The less realistic aspect of the data is the large spread of 10 cents, though it’s not unreasonable for a lightly traded stock. A lightly traded stock would also have a smaller number of firms trading, allowing Firm M to dominate the market more easily. Firm M would probably have to jump around different symbols since traders generally notice when their fills aren’t going so hot and may stop treating Firm M’s orders as believable, even though they wouldn’t be able to prove that all the orders were from the same party.

In short, if Firm M really was trying to repeat this back and forth constantly all day, someone would notice, and may report them to FinRA. However, you can see that someone can make very good money by cheating. I hear traders who don’t cheat also make very good money, so I’d reccommend the honest strategy.

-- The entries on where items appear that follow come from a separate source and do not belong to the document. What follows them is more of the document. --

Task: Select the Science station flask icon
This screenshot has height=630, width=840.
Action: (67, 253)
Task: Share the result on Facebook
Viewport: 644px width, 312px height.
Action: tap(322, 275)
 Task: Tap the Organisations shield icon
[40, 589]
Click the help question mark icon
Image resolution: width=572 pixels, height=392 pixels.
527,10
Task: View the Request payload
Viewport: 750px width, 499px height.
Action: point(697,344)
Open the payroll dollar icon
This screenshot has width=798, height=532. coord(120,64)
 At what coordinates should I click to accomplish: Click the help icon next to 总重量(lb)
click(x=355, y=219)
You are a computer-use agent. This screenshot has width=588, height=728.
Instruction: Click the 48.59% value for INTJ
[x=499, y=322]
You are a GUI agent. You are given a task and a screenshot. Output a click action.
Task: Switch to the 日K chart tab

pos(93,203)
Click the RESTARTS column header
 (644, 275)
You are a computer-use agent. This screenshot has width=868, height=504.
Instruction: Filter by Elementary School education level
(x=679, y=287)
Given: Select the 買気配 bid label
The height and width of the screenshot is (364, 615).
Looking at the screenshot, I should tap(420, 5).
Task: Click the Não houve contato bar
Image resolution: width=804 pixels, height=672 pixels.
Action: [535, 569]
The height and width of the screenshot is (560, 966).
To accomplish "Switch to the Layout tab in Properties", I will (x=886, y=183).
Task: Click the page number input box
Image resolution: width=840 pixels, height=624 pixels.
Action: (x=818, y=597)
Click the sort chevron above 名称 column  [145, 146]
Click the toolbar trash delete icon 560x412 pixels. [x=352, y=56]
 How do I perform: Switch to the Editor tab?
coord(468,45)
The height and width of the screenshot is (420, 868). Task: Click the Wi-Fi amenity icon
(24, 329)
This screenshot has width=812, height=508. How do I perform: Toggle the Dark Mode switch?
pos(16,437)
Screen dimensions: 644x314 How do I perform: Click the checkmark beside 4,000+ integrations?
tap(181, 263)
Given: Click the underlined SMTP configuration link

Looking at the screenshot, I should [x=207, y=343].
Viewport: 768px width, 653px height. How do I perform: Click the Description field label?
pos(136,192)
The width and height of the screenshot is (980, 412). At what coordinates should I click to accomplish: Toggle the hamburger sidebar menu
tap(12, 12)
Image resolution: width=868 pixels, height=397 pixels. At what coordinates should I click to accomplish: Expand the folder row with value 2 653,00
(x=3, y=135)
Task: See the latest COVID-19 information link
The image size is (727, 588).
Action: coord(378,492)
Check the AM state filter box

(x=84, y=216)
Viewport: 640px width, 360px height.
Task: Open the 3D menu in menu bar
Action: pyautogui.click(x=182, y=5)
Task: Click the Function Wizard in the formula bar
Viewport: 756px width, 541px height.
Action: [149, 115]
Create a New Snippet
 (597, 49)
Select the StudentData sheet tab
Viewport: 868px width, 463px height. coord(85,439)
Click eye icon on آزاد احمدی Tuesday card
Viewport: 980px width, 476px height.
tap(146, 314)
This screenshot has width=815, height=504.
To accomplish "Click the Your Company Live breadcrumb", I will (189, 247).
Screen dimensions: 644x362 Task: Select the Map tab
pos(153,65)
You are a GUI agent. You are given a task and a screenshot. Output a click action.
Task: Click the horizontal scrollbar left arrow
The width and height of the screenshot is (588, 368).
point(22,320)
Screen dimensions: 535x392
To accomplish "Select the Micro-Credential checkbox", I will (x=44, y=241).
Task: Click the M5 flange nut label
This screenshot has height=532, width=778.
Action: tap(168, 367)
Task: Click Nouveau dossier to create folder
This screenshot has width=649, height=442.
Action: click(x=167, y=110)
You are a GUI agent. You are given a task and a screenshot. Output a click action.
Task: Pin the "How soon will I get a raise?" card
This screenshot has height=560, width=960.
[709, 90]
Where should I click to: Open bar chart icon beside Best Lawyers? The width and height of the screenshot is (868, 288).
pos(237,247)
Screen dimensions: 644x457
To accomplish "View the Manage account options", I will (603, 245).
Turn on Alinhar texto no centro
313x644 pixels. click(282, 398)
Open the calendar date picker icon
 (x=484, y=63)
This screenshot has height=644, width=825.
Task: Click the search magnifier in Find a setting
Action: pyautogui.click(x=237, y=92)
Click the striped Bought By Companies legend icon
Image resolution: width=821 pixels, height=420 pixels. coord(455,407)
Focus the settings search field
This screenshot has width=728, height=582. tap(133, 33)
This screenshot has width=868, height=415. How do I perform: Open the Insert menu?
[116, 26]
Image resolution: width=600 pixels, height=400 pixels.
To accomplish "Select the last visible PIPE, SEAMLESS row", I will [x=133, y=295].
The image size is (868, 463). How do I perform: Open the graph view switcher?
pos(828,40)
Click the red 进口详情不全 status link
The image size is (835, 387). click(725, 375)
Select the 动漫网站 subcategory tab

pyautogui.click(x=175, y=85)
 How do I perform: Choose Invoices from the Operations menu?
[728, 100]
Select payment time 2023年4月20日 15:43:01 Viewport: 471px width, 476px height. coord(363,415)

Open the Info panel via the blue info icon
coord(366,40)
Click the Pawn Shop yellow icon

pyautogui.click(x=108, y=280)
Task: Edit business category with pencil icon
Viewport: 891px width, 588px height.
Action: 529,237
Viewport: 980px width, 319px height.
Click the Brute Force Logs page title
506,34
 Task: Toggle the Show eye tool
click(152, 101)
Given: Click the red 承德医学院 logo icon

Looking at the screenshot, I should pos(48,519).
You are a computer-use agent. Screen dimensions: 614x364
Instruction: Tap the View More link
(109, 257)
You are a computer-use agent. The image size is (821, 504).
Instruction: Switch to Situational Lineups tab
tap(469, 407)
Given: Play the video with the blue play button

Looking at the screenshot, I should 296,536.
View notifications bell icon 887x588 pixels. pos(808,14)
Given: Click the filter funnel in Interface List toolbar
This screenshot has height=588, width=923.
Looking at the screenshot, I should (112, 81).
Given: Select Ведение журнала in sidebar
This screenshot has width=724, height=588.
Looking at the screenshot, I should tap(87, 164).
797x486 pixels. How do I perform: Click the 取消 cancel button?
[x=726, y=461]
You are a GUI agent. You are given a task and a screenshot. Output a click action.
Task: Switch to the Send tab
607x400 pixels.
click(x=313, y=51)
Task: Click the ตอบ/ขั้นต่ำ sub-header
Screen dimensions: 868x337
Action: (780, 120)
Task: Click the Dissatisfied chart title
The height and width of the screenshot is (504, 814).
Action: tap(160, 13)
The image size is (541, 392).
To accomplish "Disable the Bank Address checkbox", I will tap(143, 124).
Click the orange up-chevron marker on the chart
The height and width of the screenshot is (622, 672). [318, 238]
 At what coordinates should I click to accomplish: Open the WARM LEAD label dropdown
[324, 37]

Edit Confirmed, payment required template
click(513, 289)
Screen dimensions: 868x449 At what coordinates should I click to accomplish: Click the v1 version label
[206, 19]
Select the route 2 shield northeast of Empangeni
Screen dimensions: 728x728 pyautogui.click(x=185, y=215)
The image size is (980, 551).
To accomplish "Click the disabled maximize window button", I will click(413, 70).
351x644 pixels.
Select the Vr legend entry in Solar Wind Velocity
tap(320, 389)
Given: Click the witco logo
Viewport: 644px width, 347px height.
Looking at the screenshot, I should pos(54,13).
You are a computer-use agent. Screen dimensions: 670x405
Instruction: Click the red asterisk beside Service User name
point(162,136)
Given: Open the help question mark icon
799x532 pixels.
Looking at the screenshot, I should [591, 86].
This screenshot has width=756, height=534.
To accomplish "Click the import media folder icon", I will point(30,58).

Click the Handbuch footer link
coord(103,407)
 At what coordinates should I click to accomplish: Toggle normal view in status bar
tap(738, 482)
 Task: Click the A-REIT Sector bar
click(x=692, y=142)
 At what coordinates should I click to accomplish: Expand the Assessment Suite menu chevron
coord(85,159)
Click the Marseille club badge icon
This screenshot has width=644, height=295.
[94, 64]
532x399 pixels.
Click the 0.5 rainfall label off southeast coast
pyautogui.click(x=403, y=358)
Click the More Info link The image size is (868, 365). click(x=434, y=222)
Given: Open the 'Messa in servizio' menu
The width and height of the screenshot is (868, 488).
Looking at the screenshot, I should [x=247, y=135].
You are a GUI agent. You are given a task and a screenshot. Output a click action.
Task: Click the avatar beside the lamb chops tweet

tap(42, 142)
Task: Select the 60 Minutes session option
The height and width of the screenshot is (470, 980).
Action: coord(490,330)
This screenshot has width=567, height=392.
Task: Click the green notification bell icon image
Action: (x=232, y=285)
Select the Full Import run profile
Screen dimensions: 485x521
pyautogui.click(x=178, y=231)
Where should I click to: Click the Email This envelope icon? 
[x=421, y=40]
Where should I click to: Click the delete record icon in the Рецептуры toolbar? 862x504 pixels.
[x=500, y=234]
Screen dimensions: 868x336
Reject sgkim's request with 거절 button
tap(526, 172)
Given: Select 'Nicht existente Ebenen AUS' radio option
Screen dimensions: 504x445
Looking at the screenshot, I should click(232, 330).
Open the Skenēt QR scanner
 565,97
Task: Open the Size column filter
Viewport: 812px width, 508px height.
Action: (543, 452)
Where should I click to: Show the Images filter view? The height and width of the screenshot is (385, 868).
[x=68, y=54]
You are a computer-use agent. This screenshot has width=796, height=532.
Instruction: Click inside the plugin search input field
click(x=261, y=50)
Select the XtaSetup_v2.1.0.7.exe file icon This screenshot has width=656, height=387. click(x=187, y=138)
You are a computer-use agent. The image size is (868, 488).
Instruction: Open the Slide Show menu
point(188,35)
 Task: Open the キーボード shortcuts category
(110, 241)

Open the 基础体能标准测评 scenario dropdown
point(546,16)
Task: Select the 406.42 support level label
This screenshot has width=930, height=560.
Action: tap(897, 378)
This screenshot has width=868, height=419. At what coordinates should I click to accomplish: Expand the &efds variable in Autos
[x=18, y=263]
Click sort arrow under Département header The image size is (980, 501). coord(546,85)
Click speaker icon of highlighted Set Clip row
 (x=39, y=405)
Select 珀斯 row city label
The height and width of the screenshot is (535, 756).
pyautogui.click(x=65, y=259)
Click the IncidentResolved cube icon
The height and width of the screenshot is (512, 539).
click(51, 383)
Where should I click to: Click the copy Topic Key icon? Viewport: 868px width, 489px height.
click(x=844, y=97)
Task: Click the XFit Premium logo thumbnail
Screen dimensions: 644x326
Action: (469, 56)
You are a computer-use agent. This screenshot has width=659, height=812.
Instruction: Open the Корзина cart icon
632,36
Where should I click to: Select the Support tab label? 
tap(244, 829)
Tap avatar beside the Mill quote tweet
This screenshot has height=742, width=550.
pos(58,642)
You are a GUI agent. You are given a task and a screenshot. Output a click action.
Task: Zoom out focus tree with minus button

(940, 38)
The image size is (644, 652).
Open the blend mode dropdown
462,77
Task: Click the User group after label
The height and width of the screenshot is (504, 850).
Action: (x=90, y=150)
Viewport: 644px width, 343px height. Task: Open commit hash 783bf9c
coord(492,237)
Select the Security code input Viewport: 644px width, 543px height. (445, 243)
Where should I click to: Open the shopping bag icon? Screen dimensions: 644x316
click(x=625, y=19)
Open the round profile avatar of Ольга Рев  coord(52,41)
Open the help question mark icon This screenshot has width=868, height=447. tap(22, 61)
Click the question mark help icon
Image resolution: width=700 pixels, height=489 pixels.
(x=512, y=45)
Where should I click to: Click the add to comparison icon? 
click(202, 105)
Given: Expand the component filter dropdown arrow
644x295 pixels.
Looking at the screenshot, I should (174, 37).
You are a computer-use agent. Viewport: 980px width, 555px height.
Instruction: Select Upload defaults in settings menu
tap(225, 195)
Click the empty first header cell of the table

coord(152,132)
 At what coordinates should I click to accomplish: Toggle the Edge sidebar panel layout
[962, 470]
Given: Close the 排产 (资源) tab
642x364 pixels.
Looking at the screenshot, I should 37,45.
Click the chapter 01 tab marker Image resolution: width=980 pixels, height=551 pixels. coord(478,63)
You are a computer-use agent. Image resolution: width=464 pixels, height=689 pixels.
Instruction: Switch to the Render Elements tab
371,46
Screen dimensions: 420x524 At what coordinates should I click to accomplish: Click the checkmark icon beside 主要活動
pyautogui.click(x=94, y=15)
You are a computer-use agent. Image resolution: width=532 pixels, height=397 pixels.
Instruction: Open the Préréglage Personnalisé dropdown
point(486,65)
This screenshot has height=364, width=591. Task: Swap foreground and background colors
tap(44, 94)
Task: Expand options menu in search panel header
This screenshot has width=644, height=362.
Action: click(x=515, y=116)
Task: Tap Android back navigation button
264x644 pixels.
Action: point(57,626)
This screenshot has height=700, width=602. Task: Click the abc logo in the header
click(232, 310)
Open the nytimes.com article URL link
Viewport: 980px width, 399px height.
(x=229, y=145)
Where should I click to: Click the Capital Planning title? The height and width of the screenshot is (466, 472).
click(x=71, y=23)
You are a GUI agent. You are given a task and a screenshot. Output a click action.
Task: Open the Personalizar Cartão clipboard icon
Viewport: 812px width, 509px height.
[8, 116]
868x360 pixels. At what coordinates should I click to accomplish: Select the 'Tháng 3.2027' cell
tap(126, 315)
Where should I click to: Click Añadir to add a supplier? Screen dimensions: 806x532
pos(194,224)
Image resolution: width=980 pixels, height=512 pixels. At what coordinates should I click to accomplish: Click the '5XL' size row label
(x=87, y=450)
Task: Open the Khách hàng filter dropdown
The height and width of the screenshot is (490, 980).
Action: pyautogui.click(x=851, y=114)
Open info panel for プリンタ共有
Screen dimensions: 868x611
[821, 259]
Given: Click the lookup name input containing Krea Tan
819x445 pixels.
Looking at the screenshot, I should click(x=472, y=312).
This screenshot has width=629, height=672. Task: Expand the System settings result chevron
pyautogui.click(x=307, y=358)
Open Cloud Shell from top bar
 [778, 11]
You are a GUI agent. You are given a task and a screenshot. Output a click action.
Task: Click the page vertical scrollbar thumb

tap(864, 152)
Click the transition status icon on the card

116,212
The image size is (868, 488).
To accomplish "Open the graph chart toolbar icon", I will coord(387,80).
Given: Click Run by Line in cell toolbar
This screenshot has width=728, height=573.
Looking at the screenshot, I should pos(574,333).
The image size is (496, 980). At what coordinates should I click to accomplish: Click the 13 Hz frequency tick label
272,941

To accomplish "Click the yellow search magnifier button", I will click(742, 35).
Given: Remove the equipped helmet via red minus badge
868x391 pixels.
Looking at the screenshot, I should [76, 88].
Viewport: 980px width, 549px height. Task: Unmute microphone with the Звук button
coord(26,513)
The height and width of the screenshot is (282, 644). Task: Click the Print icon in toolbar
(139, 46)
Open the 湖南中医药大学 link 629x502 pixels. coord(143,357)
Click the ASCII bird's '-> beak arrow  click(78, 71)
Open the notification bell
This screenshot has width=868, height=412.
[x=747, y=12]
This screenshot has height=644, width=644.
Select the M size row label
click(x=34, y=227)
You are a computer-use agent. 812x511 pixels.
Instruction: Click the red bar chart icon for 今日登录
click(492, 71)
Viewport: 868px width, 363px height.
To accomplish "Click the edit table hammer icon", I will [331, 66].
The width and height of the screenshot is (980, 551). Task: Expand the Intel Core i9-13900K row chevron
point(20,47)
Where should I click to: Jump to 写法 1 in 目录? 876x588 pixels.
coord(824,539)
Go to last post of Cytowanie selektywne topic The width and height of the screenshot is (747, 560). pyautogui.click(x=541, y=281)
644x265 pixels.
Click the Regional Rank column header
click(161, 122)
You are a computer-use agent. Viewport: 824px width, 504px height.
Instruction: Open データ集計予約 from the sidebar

As a final plug for honesty, just imagine if absolutely everyone was trading purely in a ‘zero-sum’ game mentality where the point is to take as much money for yourself as possible from everyone else’s pile. If there is ‘a point’ to the capital markets it is that companies that have a higher chance of succeeding, or that would benefit the most from a capital infusion, get money to grow their business. If no one is thinking about the value of owning a stock, collecting dividends, voting with shareholders, collecting premiums from those who would like to borrow the stock in short and options trades; then any rationality that may exist in the market is gone. Maybe I’m holding on to too much belief in markets as price discovery engines, but without fair markets where traders can basically trust the intentions of the other participants, our 401k’s are just funding a money game that produces little to no value.